With the world watching, Perseverance successfully touched down on Mars on February 18, 2021. This car-sized rover is there to identify signs of ancient life, collect soil and rock samples, and test oxygen production to prepare for future crewed missions. In addition to a cadre of scientific instrumentation, the rover is equipped with two microphones, which allow us to listen to sounds on Mars for the first time. Read on to learn more about Martian murmurs.
One of the microphones is part of the SuperCam instrument on top of the rover’s mast. SuperCam fires a laser at distant rock targets to help determine their composition. Based on the results of that laser pop, scientists may get more information about the rock hardness, mass, and type. Listen here for the first recording of the laser’s firing.
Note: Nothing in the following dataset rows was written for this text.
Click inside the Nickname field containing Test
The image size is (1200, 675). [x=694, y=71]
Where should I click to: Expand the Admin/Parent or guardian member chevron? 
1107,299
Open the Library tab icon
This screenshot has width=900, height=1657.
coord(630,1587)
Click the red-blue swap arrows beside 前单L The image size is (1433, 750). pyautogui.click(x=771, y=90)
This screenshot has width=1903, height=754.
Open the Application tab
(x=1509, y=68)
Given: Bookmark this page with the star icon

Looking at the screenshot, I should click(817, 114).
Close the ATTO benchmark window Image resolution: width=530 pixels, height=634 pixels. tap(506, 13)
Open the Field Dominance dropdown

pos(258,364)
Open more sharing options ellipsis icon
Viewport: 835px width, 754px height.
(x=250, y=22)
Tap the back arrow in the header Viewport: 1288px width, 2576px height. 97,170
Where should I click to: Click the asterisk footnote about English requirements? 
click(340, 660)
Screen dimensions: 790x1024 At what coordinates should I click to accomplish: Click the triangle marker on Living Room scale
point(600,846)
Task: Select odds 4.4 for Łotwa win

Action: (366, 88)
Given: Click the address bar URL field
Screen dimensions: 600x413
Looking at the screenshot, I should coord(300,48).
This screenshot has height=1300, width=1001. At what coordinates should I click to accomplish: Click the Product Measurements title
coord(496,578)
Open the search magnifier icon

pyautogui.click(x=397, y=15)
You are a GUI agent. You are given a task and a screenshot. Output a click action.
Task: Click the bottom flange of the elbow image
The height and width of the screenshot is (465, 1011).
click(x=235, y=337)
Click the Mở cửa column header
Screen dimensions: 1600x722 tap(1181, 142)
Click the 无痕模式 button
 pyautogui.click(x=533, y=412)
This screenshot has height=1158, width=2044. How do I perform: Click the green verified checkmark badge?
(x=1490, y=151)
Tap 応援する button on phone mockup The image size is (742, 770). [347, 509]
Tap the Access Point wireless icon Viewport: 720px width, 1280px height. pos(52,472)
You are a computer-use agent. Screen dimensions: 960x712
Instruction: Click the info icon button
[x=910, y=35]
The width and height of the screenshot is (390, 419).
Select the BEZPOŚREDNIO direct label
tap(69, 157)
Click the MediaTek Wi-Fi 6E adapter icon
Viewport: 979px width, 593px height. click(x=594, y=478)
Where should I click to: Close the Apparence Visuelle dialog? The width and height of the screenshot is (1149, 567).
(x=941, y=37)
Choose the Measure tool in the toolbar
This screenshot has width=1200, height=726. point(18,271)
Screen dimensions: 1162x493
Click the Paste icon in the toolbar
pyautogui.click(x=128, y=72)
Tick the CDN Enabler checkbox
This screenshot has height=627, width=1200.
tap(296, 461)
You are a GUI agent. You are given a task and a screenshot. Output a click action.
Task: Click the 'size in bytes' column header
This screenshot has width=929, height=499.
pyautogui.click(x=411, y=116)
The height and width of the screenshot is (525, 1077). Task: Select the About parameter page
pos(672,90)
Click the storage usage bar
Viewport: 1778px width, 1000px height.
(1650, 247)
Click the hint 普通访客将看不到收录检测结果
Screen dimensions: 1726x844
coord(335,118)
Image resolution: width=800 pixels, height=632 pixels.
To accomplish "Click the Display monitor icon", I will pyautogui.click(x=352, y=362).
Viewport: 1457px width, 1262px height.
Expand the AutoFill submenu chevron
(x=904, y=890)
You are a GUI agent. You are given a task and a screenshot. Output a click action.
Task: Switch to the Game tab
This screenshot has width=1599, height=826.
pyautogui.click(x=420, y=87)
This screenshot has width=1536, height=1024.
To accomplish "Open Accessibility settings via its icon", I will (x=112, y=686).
The second mic is an off-the-shelf commercial product attached to the side of the rover. Interestingly, the microphone was not expected to survive the descent, but it did and is now recording the sounds of Mars! NASA’s website has samples of the audio that has been recorded thus far on the surface of Mars.
You may be wondering what everyday noises on Earth sound like on Mars, which has an unusual atmosphere compared to Earth with very different temperature, density, and chemistry. The average surface temperature on Mars is -80°F, which reduces the speed of sound propagation – around 540 mph compared to about 760 mph on Earth. You probably wouldn’t notice close to a sound source, but over longer distances you would notice a larger delay between an event and the sound associated with it, like when you see a batter hit a home run at Citizen’s Bank Park from the nosebleed section and hear the thunk of the hit a moment later.
Because the Martian atmosphere is about 100 times less dense than on Earth, sounds are attenuated much more by the atmosphere as they propagate through it. You’d have to be much closer to the source of a sound to hear it on Mars at the same level as you would on Earth. The third difference is the sound quality; the atmosphere of Mars, made up of 96% carbon dioxide, would absorb much more high-frequency sound energy, so only lower-pitched sounds would travel long distances: an apt comparison is the sharp crack of thunder from a nearby strike to the low rumble from a distant strike. This link has a comparison of everyday sounds on Earth compared to how they would sound on Mars.
It will be quite a while before humans can hear themselves on Mars, but as for sounds on Earth, we have missed many this past year during COVID. Some favorites that come to mind include live music, crowds cheering at a sporting event, laughing with friends and family, and the happy sounds of children playing nearby. We look forward to hearing those and more very soon!